Journal of Clinical Oncology ◽

10.1200/jco.2009.22.1077 ◽

2010 ◽

Vol 28 (1) ◽

pp. 77-82 ◽

Cited By ~ 95

Author(s):

Margot Burnell ◽

Mark N. Levine ◽

Judith-Anne W. Chapman ◽

Vivien Bramwell ◽

Karen Gelmon ◽

...

Keyword(s):

Breast Cancer ◽

High Risk ◽

Locally Advanced Breast Cancer ◽

Locally Advanced ◽

Axillary Node ◽

High Dose ◽

Node Negative ◽

Node Positive ◽

Node Negative Breast Cancer ◽

Dose Dense

Purpose Cyclophosphamide, epirubicin, and fluorouracil (CEF) and doxorubicin and cyclophosphamide (AC) followed by paclitaxel (T) are commonly used adjuvant regimens in women with early breast cancer. In a previous trial in women with locally advanced breast cancer, 3 months of high-dose epirubicin and cyclophosphamide (EC) administered every 2 weeks (dose-dense) was equivalent to 6 months of CEF. We hypothesized that 3 months of paclitaxel after dose-dense EC (EC/T) would be superior to CEF or AC/T. Methods After lumpectomy or mastectomy, women 60 years of age or younger with axillary node-positive or high-risk node-negative breast cancer were randomly assigned to receive CEF, EC/T, or AC/T for 6 months.
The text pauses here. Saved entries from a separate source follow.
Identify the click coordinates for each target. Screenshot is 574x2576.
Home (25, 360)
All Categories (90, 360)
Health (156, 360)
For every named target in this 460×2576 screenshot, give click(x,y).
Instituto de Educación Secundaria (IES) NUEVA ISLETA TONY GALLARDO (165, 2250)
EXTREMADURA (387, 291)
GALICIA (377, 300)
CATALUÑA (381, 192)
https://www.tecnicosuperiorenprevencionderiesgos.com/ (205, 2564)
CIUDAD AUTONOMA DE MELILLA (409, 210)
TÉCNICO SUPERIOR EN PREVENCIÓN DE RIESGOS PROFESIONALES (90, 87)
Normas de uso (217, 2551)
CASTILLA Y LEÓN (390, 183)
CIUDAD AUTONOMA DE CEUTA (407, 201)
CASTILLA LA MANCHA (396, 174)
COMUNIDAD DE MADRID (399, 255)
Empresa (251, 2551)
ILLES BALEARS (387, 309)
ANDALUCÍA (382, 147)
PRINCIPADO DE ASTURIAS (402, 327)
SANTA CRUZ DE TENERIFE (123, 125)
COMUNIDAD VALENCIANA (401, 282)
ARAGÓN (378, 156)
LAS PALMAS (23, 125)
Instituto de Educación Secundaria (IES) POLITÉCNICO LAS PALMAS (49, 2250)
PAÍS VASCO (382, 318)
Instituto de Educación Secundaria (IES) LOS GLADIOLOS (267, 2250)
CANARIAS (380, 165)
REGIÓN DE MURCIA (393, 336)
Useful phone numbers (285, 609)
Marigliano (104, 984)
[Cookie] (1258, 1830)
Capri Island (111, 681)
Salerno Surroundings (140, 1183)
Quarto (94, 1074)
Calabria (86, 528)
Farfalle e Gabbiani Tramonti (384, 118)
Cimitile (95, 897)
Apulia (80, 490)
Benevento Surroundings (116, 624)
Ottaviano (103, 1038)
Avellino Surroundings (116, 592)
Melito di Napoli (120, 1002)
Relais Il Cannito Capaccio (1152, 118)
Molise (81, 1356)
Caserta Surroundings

This article reports the interim analysis for recurrence-free survival (RFS), which was planned after 227 recurrences. Results A total of 2,104 patients were enrolled. The median follow-up is 30.4 months. Hazard ratios for recurrence are as follows: AC/T versus CEF, 1.49 (95% CI, 1.12 to 1.99), P = .005; AC/T versus EC/T, 1.68 (95% CI, 1.25 to 2.27), P = .0006; and EC/T versus CEF, 0.89 (95% CI, 0.64 to 1.22), P = .46. Three-year RFS rates for CEF, EC/T, and AC/T are 90.1%, 89.5%, and 85.0%, respectively. There was more febrile neutropenia with CEF (22.3%) and EC/T (16.4%) compared with AC/T (4.8%), but more neuropathy with the last two regimens. Conclusion Three-weekly AC/T is significantly inferior to CEF or EC/T in terms of RFS. It is too early to detect any difference between CEF and dose-dense EC/T.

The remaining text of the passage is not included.